-- Working data follows --

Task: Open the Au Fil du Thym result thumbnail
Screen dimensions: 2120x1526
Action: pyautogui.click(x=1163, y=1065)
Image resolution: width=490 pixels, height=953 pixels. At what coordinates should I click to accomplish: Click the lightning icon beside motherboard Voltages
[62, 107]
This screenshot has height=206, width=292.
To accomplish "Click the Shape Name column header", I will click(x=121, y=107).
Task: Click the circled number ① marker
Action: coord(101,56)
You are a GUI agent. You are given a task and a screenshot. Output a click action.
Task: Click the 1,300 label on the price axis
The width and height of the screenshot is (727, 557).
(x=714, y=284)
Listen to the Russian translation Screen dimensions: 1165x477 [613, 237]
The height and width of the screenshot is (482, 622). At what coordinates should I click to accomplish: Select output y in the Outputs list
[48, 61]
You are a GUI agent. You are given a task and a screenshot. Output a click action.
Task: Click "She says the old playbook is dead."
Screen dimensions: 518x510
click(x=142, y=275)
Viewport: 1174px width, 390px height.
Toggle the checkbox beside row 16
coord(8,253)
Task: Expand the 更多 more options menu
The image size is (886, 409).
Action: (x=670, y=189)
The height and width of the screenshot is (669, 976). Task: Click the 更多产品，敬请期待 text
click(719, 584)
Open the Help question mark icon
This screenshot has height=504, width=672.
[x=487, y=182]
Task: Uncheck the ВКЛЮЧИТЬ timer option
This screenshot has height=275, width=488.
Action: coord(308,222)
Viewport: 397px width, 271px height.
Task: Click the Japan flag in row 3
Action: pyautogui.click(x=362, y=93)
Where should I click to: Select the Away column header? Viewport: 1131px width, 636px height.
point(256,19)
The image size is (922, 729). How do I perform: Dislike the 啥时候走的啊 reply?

-- Working data concluded --

Problem requirements: Would you return all of the data exactly as it stands above?

Response below:
Task: Open the Au Fil du Thym result thumbnail
Screen dimensions: 2120x1526
Action: pyautogui.click(x=1163, y=1065)
Image resolution: width=490 pixels, height=953 pixels. At what coordinates should I click to accomplish: Click the lightning icon beside motherboard Voltages
[62, 107]
This screenshot has height=206, width=292.
To accomplish "Click the Shape Name column header", I will click(x=121, y=107).
Task: Click the circled number ① marker
Action: coord(101,56)
You are a GUI agent. You are given a task and a screenshot. Output a click action.
Task: Click the 1,300 label on the price axis
The width and height of the screenshot is (727, 557).
(x=714, y=284)
Listen to the Russian translation Screen dimensions: 1165x477 [613, 237]
The height and width of the screenshot is (482, 622). At what coordinates should I click to accomplish: Select output y in the Outputs list
[48, 61]
You are a GUI agent. You are given a task and a screenshot. Output a click action.
Task: Click "She says the old playbook is dead."
Screen dimensions: 518x510
click(x=142, y=275)
Viewport: 1174px width, 390px height.
Toggle the checkbox beside row 16
coord(8,253)
Task: Expand the 更多 more options menu
The image size is (886, 409).
Action: (x=670, y=189)
The height and width of the screenshot is (669, 976). Task: Click the 更多产品，敬请期待 text
click(719, 584)
Open the Help question mark icon
This screenshot has height=504, width=672.
[x=487, y=182]
Task: Uncheck the ВКЛЮЧИТЬ timer option
This screenshot has height=275, width=488.
Action: coord(308,222)
Viewport: 397px width, 271px height.
Task: Click the Japan flag in row 3
Action: pyautogui.click(x=362, y=93)
Where should I click to: Select the Away column header? Viewport: 1131px width, 636px height.
point(256,19)
The image size is (922, 729). How do I perform: Dislike the 啥时候走的啊 reply?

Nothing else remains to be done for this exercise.